The pictures stay out; all of the data is to be printed exactly.
= = =
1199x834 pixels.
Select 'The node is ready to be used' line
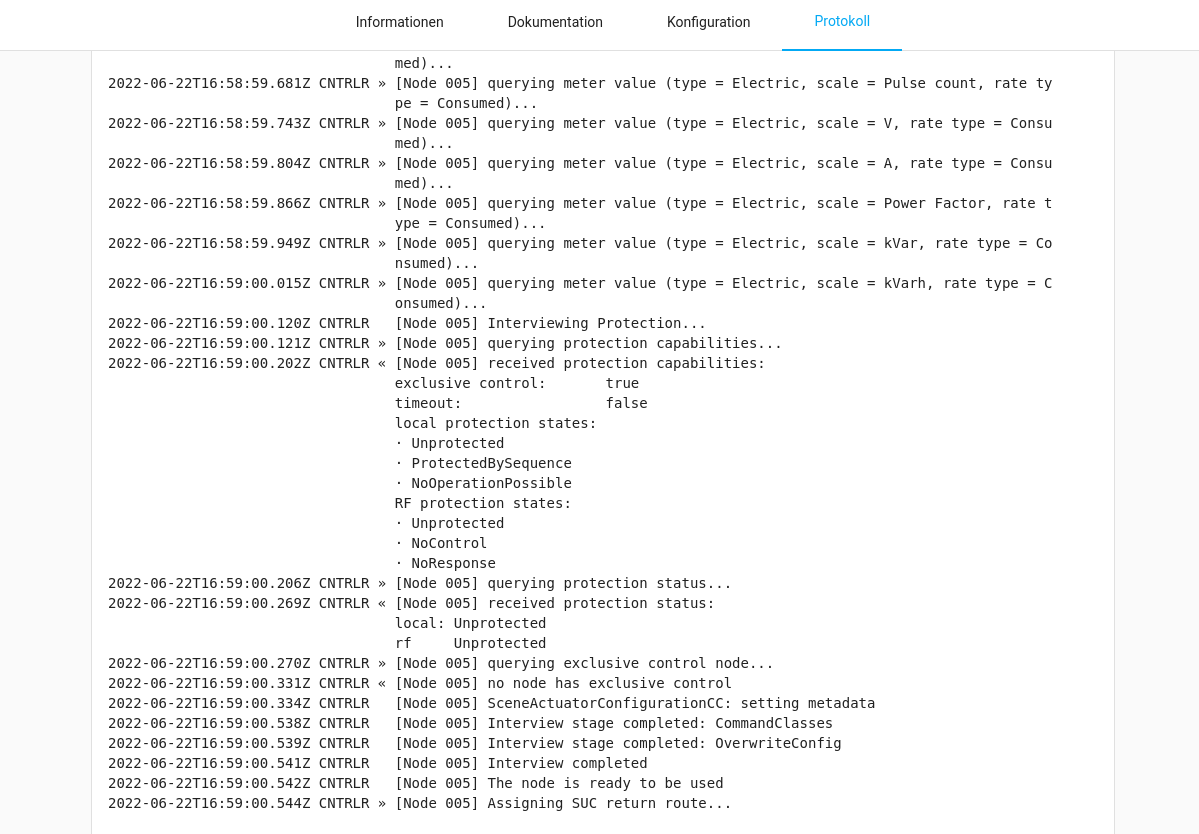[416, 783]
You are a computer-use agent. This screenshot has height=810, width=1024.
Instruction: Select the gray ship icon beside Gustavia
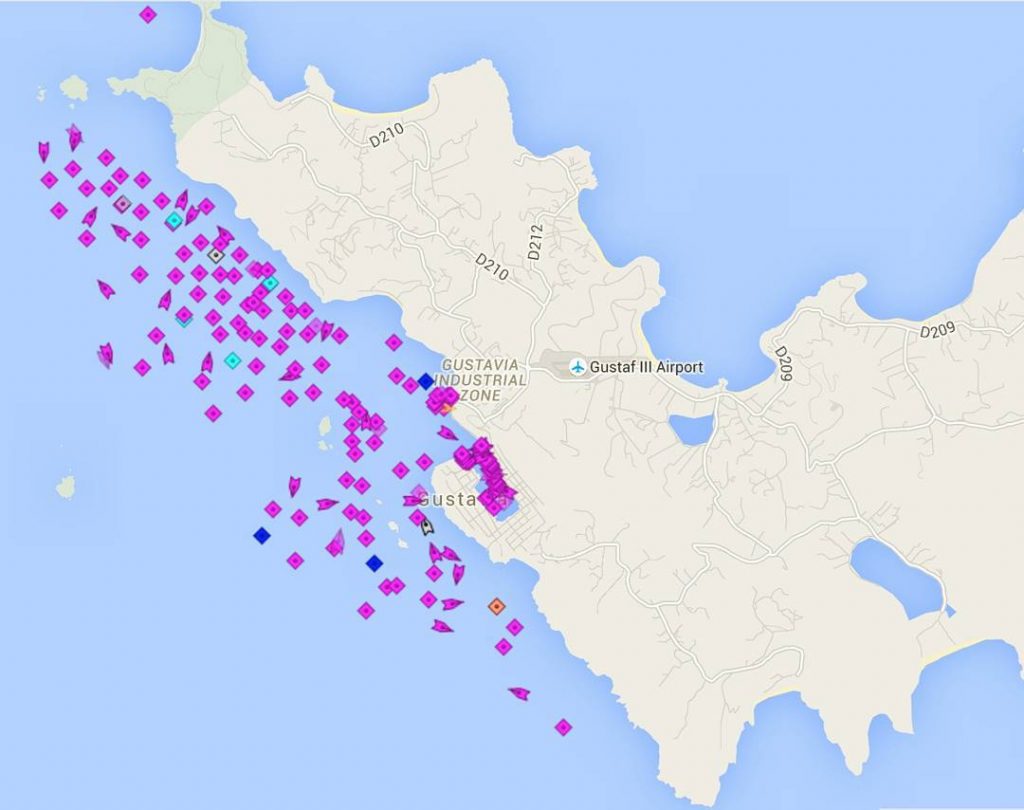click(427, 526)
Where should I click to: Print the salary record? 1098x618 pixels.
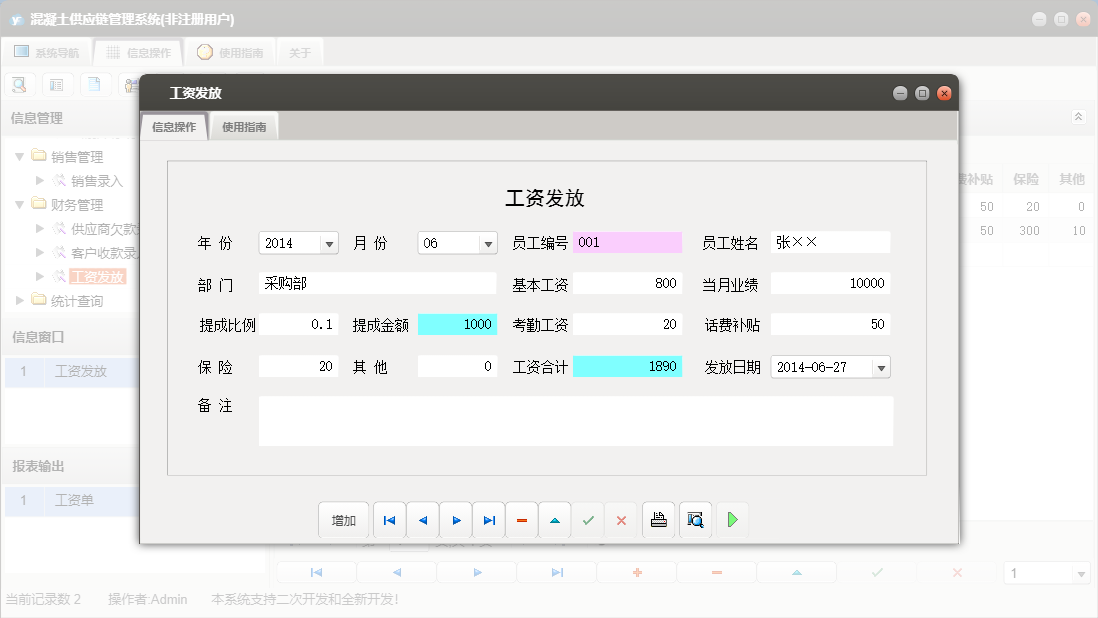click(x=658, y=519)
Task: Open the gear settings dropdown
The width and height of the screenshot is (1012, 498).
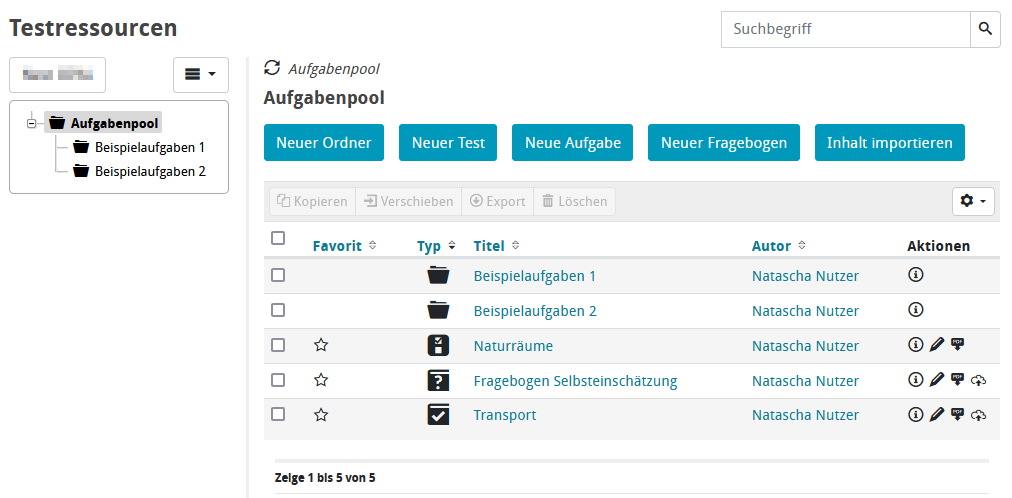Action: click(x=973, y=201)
= = =
SOLUTION BELOW:
1199x834 pixels.
Select 'The node is ready to be used' line
[416, 783]
You are a computer-use agent. This screenshot has height=810, width=1024.
Instruction: Select the gray ship icon beside Gustavia
click(427, 526)
Where should I click to: Print the salary record? 1098x618 pixels.
click(x=658, y=519)
Task: Open the gear settings dropdown
The width and height of the screenshot is (1012, 498).
Action: click(x=973, y=201)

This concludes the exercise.